··· Source data ···
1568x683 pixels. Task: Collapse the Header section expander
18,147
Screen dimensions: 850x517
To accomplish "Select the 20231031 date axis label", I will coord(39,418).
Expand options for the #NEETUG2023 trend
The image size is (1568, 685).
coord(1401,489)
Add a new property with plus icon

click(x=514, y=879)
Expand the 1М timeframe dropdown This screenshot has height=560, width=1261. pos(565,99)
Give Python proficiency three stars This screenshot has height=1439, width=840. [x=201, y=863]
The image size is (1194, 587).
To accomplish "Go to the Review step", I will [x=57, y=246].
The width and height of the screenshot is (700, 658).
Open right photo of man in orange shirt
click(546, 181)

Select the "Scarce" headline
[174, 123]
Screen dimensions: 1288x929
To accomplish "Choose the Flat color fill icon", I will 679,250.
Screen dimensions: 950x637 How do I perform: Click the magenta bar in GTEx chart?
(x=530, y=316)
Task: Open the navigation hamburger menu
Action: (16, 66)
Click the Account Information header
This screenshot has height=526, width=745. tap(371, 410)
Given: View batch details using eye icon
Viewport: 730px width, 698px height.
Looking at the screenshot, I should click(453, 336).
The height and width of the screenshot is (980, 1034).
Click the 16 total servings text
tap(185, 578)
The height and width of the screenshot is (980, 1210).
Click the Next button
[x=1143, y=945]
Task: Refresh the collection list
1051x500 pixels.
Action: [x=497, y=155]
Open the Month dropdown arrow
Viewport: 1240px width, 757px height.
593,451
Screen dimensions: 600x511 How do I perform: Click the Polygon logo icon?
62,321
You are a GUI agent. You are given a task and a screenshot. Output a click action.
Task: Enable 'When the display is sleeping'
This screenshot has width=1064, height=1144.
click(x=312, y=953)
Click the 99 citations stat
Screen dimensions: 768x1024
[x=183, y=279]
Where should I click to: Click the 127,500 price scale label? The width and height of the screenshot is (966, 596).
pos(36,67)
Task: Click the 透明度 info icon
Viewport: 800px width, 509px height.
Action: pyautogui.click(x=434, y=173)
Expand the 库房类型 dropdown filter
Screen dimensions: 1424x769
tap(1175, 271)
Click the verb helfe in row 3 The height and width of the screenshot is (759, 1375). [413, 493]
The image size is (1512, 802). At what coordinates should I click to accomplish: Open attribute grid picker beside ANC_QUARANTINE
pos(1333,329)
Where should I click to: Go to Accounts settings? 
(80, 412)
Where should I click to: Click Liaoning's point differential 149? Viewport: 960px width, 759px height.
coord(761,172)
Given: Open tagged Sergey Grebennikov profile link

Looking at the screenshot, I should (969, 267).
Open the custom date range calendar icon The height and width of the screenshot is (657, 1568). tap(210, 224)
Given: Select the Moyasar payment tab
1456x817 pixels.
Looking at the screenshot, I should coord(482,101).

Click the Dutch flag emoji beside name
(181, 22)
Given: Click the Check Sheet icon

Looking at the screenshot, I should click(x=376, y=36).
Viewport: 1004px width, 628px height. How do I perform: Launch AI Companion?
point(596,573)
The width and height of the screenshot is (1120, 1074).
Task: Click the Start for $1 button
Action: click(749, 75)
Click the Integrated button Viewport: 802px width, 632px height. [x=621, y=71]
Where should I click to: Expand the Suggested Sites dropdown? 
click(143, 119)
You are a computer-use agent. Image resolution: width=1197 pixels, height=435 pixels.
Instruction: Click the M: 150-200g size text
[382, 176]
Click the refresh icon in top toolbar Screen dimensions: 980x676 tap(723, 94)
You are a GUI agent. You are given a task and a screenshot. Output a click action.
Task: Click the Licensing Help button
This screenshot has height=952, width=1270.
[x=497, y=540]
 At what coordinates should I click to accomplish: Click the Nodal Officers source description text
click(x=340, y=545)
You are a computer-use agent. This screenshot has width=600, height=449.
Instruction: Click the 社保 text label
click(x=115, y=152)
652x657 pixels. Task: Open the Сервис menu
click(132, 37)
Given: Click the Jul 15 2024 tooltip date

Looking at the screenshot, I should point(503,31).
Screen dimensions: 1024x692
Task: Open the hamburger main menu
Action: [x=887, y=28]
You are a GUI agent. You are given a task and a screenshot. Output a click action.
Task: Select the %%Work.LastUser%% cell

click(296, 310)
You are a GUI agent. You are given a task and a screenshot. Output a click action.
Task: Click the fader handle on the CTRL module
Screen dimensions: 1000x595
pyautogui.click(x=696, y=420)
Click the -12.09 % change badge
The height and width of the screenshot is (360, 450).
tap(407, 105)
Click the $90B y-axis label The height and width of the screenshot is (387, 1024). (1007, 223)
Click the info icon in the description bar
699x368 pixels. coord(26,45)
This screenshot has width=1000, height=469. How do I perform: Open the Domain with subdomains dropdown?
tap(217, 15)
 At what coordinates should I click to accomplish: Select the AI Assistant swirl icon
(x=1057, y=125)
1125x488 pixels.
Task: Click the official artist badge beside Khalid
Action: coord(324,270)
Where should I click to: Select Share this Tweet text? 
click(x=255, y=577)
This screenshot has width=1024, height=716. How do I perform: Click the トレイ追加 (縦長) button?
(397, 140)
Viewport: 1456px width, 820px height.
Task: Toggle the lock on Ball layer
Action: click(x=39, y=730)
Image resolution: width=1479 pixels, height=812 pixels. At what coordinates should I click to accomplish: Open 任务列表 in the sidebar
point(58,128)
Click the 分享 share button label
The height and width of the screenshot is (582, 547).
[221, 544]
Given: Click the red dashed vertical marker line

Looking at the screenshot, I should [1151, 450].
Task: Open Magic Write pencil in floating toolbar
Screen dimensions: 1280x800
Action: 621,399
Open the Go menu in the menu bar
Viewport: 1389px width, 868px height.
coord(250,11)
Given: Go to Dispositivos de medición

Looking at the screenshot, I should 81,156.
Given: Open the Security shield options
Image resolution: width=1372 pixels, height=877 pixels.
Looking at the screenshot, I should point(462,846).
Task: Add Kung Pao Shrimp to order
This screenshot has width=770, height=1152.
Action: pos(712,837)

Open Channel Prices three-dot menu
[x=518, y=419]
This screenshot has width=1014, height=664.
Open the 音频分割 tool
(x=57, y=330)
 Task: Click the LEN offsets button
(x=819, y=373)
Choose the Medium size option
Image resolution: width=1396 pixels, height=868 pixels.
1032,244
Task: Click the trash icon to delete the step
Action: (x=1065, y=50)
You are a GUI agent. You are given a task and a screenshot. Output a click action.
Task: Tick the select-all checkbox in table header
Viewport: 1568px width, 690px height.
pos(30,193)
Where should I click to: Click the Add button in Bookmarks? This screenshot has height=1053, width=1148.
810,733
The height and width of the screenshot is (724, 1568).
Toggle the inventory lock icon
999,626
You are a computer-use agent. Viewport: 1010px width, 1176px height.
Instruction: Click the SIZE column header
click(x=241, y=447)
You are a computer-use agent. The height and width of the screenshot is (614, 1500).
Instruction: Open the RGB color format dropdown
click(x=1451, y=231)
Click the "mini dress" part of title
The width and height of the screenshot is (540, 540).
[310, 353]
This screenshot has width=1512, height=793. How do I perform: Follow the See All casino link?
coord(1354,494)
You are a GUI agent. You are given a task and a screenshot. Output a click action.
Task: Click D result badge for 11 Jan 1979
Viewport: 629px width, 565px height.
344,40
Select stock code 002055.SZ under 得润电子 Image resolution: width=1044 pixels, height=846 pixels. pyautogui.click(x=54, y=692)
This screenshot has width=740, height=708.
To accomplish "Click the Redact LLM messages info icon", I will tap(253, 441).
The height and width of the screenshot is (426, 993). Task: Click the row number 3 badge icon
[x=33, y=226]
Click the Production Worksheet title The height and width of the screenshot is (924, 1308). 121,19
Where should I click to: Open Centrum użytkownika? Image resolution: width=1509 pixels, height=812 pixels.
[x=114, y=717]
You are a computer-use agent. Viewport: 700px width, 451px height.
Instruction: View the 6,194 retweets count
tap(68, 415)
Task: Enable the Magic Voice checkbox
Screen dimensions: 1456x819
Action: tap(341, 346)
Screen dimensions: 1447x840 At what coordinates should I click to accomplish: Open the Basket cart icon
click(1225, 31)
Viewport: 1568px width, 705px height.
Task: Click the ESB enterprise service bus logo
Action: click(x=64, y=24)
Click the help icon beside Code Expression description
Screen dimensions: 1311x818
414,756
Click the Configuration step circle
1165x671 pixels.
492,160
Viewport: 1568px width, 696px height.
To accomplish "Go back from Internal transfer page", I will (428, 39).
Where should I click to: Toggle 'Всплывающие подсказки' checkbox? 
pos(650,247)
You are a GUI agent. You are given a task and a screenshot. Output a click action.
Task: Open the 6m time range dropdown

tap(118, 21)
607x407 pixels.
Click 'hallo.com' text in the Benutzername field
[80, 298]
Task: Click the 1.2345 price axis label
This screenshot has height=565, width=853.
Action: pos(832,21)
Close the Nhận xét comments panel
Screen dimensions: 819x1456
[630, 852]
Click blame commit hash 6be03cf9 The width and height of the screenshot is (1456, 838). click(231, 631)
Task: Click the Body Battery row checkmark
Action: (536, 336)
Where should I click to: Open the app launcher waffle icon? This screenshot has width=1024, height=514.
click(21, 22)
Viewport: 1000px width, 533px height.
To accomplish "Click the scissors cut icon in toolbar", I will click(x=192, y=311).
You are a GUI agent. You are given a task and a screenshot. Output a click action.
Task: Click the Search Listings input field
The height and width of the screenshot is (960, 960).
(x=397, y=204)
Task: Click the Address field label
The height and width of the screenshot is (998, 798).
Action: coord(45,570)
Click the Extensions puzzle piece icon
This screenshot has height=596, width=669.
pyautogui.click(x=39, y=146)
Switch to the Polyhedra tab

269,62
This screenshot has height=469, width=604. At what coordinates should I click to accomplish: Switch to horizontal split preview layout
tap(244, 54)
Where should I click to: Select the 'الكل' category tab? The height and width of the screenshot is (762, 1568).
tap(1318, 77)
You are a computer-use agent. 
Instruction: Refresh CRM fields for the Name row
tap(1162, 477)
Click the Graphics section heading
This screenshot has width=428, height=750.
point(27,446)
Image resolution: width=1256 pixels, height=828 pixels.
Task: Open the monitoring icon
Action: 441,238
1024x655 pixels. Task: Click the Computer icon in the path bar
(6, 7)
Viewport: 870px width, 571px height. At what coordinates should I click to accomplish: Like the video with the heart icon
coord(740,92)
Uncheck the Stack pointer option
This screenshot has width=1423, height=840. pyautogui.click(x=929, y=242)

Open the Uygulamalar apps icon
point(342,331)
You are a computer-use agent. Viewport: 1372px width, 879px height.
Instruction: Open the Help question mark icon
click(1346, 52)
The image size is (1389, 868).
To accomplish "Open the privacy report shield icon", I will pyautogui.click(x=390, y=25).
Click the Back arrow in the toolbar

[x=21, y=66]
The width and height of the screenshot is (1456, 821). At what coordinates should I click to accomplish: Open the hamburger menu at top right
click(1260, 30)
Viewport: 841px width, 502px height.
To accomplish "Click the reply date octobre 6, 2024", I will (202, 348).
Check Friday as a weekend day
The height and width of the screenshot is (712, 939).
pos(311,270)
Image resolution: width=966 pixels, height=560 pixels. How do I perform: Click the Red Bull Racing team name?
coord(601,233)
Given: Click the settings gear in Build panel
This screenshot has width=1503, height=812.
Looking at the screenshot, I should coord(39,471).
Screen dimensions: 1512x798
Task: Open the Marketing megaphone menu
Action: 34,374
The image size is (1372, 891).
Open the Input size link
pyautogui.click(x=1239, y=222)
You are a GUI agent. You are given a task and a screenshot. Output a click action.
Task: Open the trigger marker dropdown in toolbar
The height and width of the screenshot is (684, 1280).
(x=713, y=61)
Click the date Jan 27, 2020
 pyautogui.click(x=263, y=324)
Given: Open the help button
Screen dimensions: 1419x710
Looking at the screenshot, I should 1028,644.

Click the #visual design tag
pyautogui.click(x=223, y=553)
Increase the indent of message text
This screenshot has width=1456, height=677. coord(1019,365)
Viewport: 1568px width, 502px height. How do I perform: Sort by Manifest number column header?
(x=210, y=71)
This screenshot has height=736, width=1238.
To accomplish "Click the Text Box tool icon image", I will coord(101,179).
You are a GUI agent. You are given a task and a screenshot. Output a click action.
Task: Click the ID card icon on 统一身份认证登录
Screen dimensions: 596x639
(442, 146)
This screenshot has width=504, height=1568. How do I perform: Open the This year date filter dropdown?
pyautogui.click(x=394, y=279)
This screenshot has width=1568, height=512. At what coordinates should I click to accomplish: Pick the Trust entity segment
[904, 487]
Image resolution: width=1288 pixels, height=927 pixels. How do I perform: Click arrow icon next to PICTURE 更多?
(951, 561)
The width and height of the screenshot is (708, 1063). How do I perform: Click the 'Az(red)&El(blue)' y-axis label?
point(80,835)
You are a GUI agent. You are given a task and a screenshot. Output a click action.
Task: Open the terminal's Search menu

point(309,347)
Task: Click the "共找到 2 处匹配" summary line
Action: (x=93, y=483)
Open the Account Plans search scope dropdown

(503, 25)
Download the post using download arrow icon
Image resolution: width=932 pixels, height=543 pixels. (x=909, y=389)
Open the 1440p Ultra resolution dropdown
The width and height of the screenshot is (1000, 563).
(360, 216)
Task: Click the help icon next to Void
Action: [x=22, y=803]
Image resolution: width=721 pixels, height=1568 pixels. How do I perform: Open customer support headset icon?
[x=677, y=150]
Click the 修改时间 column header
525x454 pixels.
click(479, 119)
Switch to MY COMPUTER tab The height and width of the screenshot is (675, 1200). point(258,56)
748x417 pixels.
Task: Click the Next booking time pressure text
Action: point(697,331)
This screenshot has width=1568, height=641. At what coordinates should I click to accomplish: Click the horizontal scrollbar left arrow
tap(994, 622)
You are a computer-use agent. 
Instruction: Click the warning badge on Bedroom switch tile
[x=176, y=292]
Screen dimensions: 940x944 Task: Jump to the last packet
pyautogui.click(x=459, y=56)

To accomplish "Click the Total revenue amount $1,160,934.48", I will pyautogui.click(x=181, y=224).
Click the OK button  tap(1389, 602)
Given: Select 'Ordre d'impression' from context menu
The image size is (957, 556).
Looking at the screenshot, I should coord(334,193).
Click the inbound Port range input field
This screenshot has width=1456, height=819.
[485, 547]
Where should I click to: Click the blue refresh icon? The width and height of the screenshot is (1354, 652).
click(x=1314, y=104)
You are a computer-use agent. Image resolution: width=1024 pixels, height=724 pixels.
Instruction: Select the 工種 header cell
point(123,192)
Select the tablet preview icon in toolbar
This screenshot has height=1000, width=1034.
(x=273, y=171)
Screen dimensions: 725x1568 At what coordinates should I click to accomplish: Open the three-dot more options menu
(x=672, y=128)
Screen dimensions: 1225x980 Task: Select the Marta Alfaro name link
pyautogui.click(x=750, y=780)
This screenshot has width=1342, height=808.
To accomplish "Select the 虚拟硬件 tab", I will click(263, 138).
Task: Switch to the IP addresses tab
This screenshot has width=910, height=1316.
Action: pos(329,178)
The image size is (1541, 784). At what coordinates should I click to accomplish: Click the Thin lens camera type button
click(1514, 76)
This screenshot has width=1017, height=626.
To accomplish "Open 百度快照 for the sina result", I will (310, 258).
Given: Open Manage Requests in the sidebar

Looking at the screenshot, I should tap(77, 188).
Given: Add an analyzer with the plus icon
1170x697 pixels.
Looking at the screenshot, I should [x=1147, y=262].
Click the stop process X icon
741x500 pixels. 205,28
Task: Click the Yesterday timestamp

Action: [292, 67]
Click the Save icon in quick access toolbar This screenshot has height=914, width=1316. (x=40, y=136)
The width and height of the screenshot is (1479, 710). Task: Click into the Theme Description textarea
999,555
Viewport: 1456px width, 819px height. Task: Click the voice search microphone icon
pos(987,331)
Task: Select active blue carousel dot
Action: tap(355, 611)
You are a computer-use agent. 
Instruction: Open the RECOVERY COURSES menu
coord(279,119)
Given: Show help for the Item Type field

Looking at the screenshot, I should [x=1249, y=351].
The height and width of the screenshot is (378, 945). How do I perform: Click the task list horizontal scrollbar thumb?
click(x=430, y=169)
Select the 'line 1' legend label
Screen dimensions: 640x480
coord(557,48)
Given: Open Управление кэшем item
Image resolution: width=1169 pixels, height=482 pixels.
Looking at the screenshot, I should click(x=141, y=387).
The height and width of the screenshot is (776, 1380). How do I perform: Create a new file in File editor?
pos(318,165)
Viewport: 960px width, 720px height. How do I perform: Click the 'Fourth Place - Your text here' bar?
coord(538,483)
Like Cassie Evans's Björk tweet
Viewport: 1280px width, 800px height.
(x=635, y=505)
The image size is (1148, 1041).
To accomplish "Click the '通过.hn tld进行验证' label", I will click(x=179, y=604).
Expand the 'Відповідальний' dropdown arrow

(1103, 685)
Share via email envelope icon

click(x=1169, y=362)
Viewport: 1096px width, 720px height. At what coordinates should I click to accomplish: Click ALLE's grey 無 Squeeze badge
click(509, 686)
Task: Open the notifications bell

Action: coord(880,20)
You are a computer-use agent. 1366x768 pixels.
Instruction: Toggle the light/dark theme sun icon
···
* Work required
Print the rows from the line with "Where should I click to: Open the" to the line with "click(1260, 30)", both included, reproducing each line exactly.

* Written response
Where should I click to: Open the app launcher waffle icon? This screenshot has width=1024, height=514.
click(21, 22)
Viewport: 1000px width, 533px height.
To accomplish "Click the scissors cut icon in toolbar", I will click(x=192, y=311).
You are a GUI agent. You are given a task and a screenshot. Output a click action.
Task: Click the Search Listings input field
The height and width of the screenshot is (960, 960).
(x=397, y=204)
Task: Click the Address field label
The height and width of the screenshot is (998, 798).
Action: coord(45,570)
Click the Extensions puzzle piece icon
This screenshot has height=596, width=669.
pyautogui.click(x=39, y=146)
Switch to the Polyhedra tab

269,62
This screenshot has height=469, width=604. At what coordinates should I click to accomplish: Switch to horizontal split preview layout
tap(244, 54)
Where should I click to: Select the 'الكل' category tab? The height and width of the screenshot is (762, 1568).
tap(1318, 77)
You are a computer-use agent. 
Instruction: Refresh CRM fields for the Name row
tap(1162, 477)
Click the Graphics section heading
This screenshot has width=428, height=750.
point(27,446)
Image resolution: width=1256 pixels, height=828 pixels.
Task: Open the monitoring icon
Action: 441,238
1024x655 pixels. Task: Click the Computer icon in the path bar
(6, 7)
Viewport: 870px width, 571px height. At what coordinates should I click to accomplish: Like the video with the heart icon
coord(740,92)
Uncheck the Stack pointer option
This screenshot has width=1423, height=840. pyautogui.click(x=929, y=242)

Open the Uygulamalar apps icon
point(342,331)
You are a computer-use agent. Viewport: 1372px width, 879px height.
Instruction: Open the Help question mark icon
click(1346, 52)
The image size is (1389, 868).
To accomplish "Open the privacy report shield icon", I will pyautogui.click(x=390, y=25).
Click the Back arrow in the toolbar

[x=21, y=66]
The width and height of the screenshot is (1456, 821). At what coordinates should I click to accomplish: Open the hamburger menu at top right
click(1260, 30)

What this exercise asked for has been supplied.